In Kollaboration mit AAP, Archive Artist-Publications, @archiveartistpublications

REBECCA MOCCIA
MINISTRIES OF LONELINESS
Multichannel Audio-Video Installation

Ausgehend von einer Auseinandersetzung mit dem Ministry of Loneliness – 2018 im Vereinigten Königreich eingerichtet und 2021 in Ländern wie Kanada und Japan übernommen – entwickelt Ministries of Loneliness eine Reflexion über die politischen und sozialen Strukturen, die den emotionalen Zustand der Einsamkeit und deren Wahrnehmung in der aktuellen Gesellschaft prägen. Der mehrkanalige non-fiktionale Film basiert auf umfangreicher Recherche, die in verschiedenen Kontexten durchgeführt wurde, darunter in Italien, den Vereinigten Staaten, Japan, Südkorea und dem Vereinigten Königreich. Dabei werden unterschiedliche Materialien gegenübergestellt, die im Laufe der Recherche gesammelt wurden – von parlamentarischen Archiven über wissenschaftliche und erzählende Literatur bis hin zu direkten und indirekten Erfahrungen und Zeugenaussagen. Die Arbeit wird von einer originalen Klanglandschaft von Renato Grieco begleitet.

IRENE MACALLI
SPEAK TO ME
weiche Aluminiumrohre, Eisen, Räder, Sprühfarbe. Klang.
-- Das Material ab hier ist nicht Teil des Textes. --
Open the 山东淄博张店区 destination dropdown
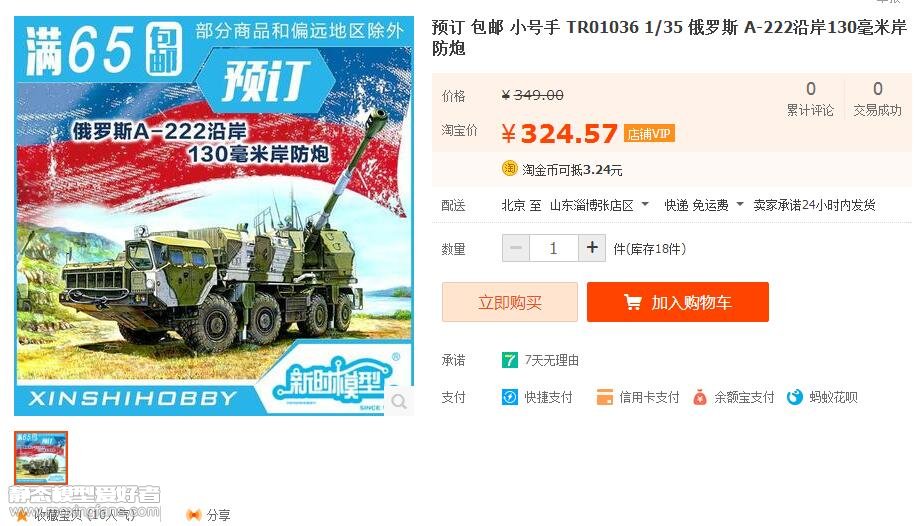 (599, 205)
Das Konzept bezieht sich auf das Thema der Ausstellung, das emotionale Verbindungen zu fernen oder imaginierten Orten sowie das Bedürfnis thematisiert, zu Orten zu gehören, an denen man nie physisch gewesen ist. Die Installation nimmt die Form eines partizipativen Kunstwerks an, das vom klassischen Kinderspiel „Dosentelefon“ inspiriert ist – typischerweise mit Schnur und Pappbechern. Hier wird es mit industriellen Materialien – insbesondere einem flexiblen Aluminiumrohr – neu interpretiert. Beim Interagieren mit dem Werk können Besucher*innen: innen das Meeresrauschen hören, das in Süditalien aufgenommen wurde. Diese Tonaufnahmen wurden durch einen öffentlichen Aufruf auf Instagram gesammelt. Beiträge kamen aus verschiedenen Regionen – darunter Neapel, Apulien und Kalabrien – in denen Menschen das Meeresrauschen ihrer Umgebung teilten. Dieser Prozess markierte den Beginn eines partizipativen und kollaborativen Ansatzes, bei dem andere aktiv in die Entstehung des Werks einbezogen wurden.
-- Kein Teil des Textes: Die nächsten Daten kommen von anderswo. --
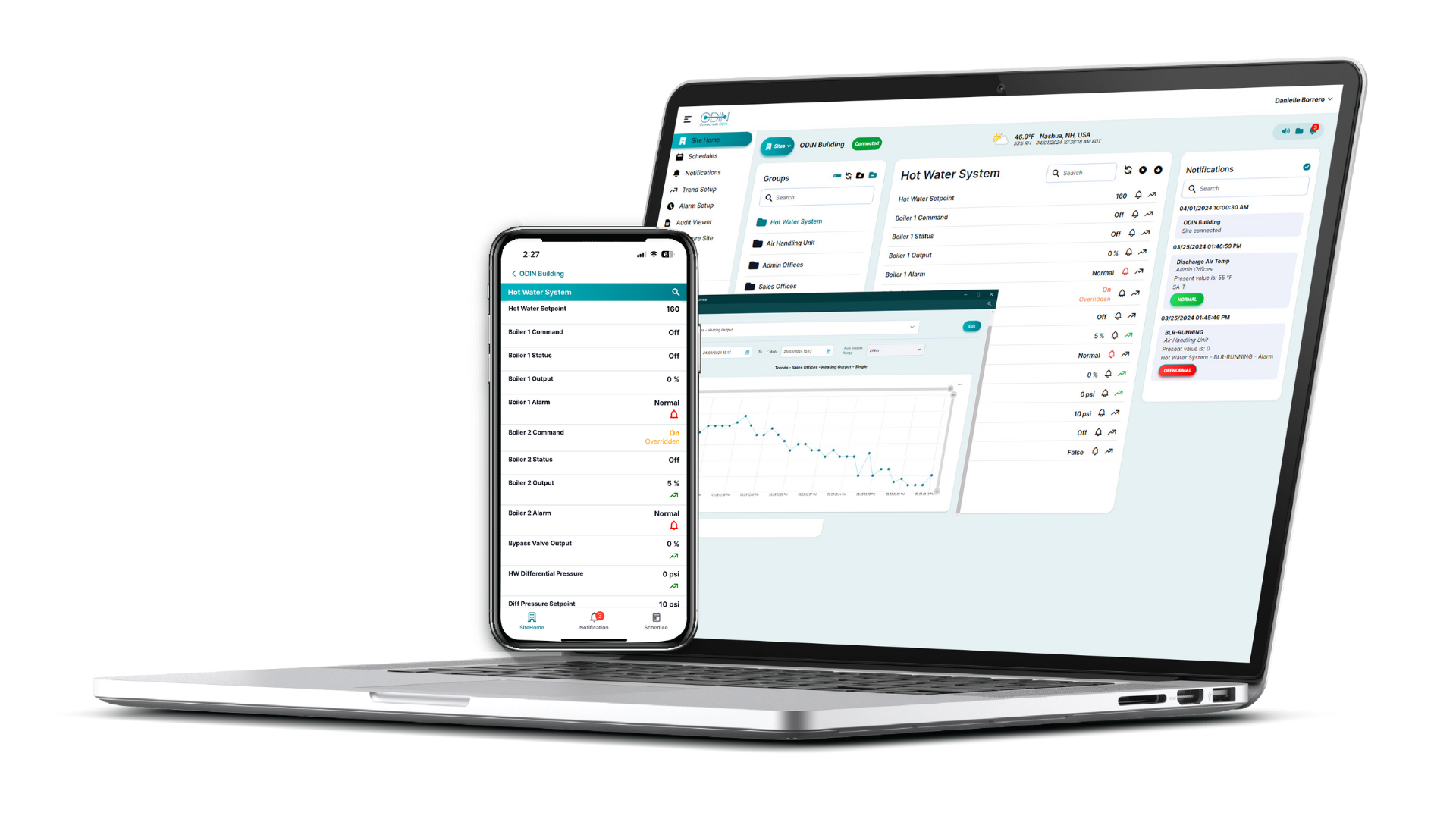Select the Schedules menu item in sidebar
Viewport: 1456px width, 819px height.
click(x=700, y=157)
Der Einsatz von Meeresklängen schafft eine emotionale Verbindung zur Heimat der Künstlerin und ruft Gefühle von Ruhe und Nostalgie hervor. Die Wellen vermitteln eine friedliche Stimmung und bilden gleichzeitig einen Kontrast sowie eine Verbindung zur urbanen Umgebung Münchens. Durch diese symbolische Geste entsteht ein Dialog zwischen zwei Landschaften – Süditalien und der Stadt München. Die Installation lädt Besucher:innen dazu ein, in das Rohr zu sprechen oder den Wellen zu lauschen.
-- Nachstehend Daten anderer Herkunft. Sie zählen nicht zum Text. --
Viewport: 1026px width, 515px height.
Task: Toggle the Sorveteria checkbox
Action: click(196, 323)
Erst durch dieses gemeinsame Handeln wird das Kunstwerk vollständig und aktiviert.
Industrielle Materialien sind ein wiederkehrendes Element in der künstlerischen Praxis der Künstlerin. Sie spiegeln eine anhaltende Auseinandersetzung mit dem urbanen Raum, der Architektur und den Strukturen der Stadt wider. Die Wahl eines weichen Aluminiumrohrs erfüllt dabei sowohl eine funktionale als auch eine symbolische Rolle – sie verbindet das Industrielle mit dem Intimen.